Plus de transparence et de communication, n’est-ce pas justement le leitmotiv de la SHF ces dernières années?

C’est la politique de Michel Guiot (à la tête de la SHF depuis janvier 2021, ndlr). Nous ne devons pas oublier que nous sommes au service de l’élevage et non l’inverse. C’est ce que nous avons inculqué à nos équipes. La première année a été une découverte ; même si Michel connaissait parfaitement le milieu, il a fallu reprendre tous les dossiers, et pour certains des collaborateurs, découvrir de nouvelles disciplines et de nouveaux circuits. Aujourd’hui, nous nous sentons beaucoup plus à l’aise pour avoir un avis et surtout échanger énormément avec les acteurs. Les gens viennent beaucoup plus vers nous que l’année dernière. Ils osent dire les choses, ils se rendent compte également que ce qui peut être un problème pour l’un n’est pas forcément un problème pour l’autre. Nous prenons des décisions pour la majorité et devons trouver les consensus qui feront avancer le collectif.

La Grande semaine d’Uzès marque la fin du marathon des Grandes semaines, débuté en août au Sologn’Pony. Êtes-vous satisfaite de cette cuvée 2022?

Je tiens tout d’abord à remercier mes équipes. Nous avons subi une épidémie interne de Covid, ce qui ne nous était pas arrivé l’an dernier et qui a mis à plat une bonne partie de l’équipe au moment où il y avait deux Grandes Semaines en même temps. Nous avons également des acteurs sur le terrain qui sont merveilleux. Ici, c’est évidemment toute l’équipe de la Société hippique d’Uzès. Chaque Grande Semaine s’appuie sur des acteurs locaux, avec l’idée de mutualiser nos savoir-faire. Il a fallu gérer de gros changements avec le retour du dressage à Saumur selon un fonctionnement différent, trouver sa place et l’équilibre entre les partenaires de l’IFCE, France Dressage et la SHF. Il y aura surement des modifications à apporter l’année prochaine si nous souhaitons conserver ce format. L’attelage était également sur un nouveau lieu, à Lamotte-Beuvron. Ce format sera reporté l’an prochain et nous y ajouterons les championnats du monde jeunes chevaux, avec le concours de la FFE. 
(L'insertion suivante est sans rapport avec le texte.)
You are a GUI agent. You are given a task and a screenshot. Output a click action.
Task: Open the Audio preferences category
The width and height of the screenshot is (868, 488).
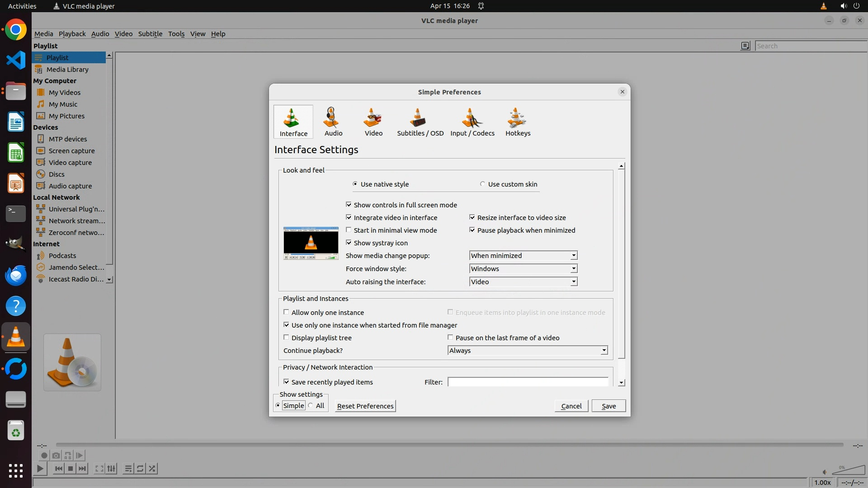(333, 122)
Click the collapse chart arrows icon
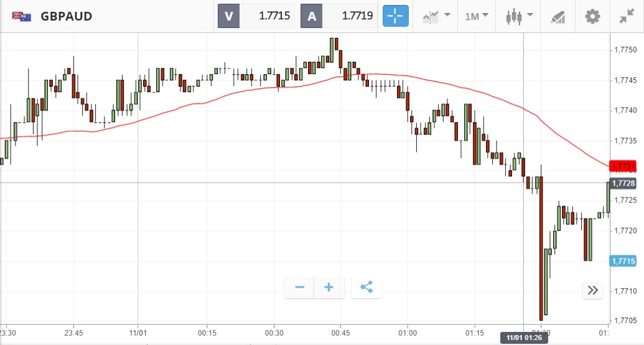Screen dimensions: 644x345 (627, 16)
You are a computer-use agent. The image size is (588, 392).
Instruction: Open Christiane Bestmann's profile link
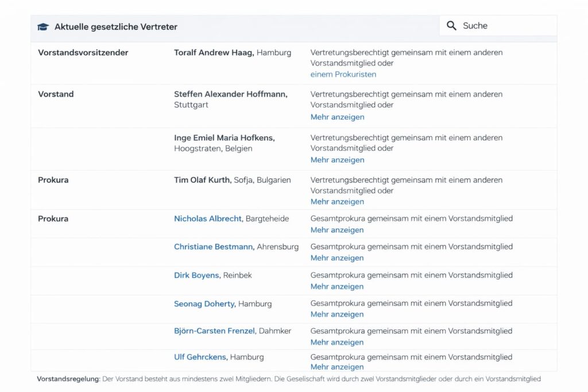[x=214, y=247]
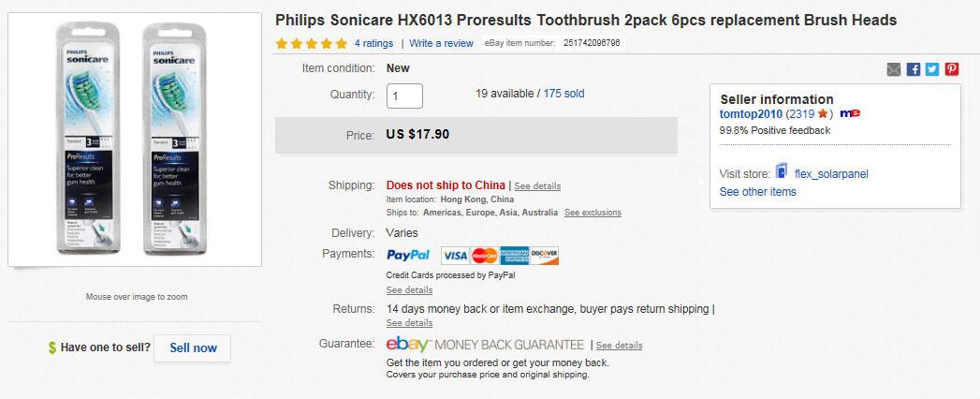Click the five-star rating icons
This screenshot has width=980, height=399.
(312, 44)

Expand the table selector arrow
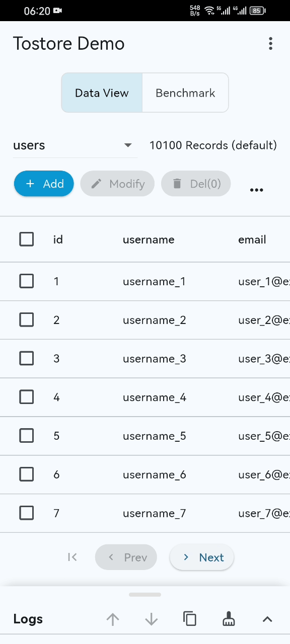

Il va maintenant falloir réussir à stabiliser ce que nous avons créé et 2023 sera encore meilleur que 2022, je l’espère. Nous apprenons de nos erreurs, nous sommes en perpétuelle recherche d’amélioration. Nous avons vu et vécu du beau sport cette année, avec de très beaux champions et beaucoup de qualité dans les chevaux présentés. C’est déjà tellement merveilleux pour nous de pouvoir les mettre en valeur. À ce titre, nos équipes de communication ont effectué un travail formidable. Nous avons été dans notre petite bulle deux mois durant, maintenant nous reprenons tous nos dossiers et nous nous remettons au travail pour le millésime 2023, avec les trentièmes éditions de Pompadour et Uzès. Des dates anniversaires qui promettent toujours de beaux événements!